These tariffs, which set prices on the cost of high-quality care rather than average cost, were introduced in 2010/11 for four high-volume service areas – cataracts, cholecystectomy, fragility hip fracture and stroke. Five service areas were added for 2011/12 and the model used for cholecystectomy, which encourages day cases, was extended to four more procedures.

The scope of PBR is widening beyond acute services, although services newly brought into PBR will not automatically have a national currency and tariff. Mental health is the next significant area, which will initially have a national currency and local prices.

The Department published a national mental health currency in 2010/11 based on care clusters, which identify patient need (community-based and inpatients) over a given period. Mental health providers must allocate patients to a care cluster by the end of this financial year, and the clusters will be used from 2012/13 as the contract currency with local prices.

 PBR is being developed in other areas, including ambulance services, palliative and end of life care, rehabilitation and specialised services, such as cystic fibrosis and spinal injuries. Development sites are working on local currencies and funding models for non-PBR work or as an alternative to services within PBR.

 In 2010 the government’s Liberating the NHS white paper signalled a speeding up of plans to introduce currencies and tariffs for community services, such as health visiting and district nursing.
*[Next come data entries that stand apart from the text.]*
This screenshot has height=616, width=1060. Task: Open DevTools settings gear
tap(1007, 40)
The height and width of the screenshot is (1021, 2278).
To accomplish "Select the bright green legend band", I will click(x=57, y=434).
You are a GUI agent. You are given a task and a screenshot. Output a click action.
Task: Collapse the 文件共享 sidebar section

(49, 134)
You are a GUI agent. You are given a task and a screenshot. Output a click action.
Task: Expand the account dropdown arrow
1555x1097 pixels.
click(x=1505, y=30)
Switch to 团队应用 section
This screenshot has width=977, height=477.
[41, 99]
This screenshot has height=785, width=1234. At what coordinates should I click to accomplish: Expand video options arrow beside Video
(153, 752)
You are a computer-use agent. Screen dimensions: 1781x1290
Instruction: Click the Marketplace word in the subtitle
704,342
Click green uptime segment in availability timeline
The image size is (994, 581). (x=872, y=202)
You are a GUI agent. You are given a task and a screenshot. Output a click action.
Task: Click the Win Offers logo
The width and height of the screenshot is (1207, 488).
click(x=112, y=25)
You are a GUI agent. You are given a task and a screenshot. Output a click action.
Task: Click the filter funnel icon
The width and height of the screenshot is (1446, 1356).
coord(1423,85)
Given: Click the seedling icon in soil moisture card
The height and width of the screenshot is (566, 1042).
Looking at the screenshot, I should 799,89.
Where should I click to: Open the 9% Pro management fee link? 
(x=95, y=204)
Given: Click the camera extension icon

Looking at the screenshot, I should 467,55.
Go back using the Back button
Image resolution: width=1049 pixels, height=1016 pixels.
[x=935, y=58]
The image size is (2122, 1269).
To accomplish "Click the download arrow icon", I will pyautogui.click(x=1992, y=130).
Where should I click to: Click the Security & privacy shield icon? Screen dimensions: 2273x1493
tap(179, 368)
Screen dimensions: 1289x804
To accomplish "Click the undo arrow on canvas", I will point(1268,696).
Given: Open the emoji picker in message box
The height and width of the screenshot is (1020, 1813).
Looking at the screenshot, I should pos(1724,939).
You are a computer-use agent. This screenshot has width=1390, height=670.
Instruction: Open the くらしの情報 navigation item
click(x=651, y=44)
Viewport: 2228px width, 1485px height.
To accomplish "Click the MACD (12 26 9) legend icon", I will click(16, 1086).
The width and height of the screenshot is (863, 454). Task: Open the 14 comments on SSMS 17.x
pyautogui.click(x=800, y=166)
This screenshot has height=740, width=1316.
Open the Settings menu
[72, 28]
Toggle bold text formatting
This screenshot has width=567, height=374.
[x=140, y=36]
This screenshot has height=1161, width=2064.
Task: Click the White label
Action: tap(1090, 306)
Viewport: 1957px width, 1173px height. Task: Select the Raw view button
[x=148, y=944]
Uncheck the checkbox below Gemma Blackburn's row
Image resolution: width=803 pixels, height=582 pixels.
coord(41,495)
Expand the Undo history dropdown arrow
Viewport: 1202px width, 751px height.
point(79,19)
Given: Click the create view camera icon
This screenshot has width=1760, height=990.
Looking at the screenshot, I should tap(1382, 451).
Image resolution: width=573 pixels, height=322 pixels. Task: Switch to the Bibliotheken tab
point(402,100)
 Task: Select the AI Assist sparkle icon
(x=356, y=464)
A lack of consistent data for community services has made it difficult to develop currencies nationally, but in 2009 the Department outlined guidance (Transforming community services: currency and pricing options for community services) to help the NHS create local currencies and improve pricing. Nationally, the Department has published a draft currency for the healthy child programme (healthcare services for children up to five years old).

The Department is also encouraging the NHS to develop year of care tariffs for patients with complex, long-term conditions frequently readmitted to hospital.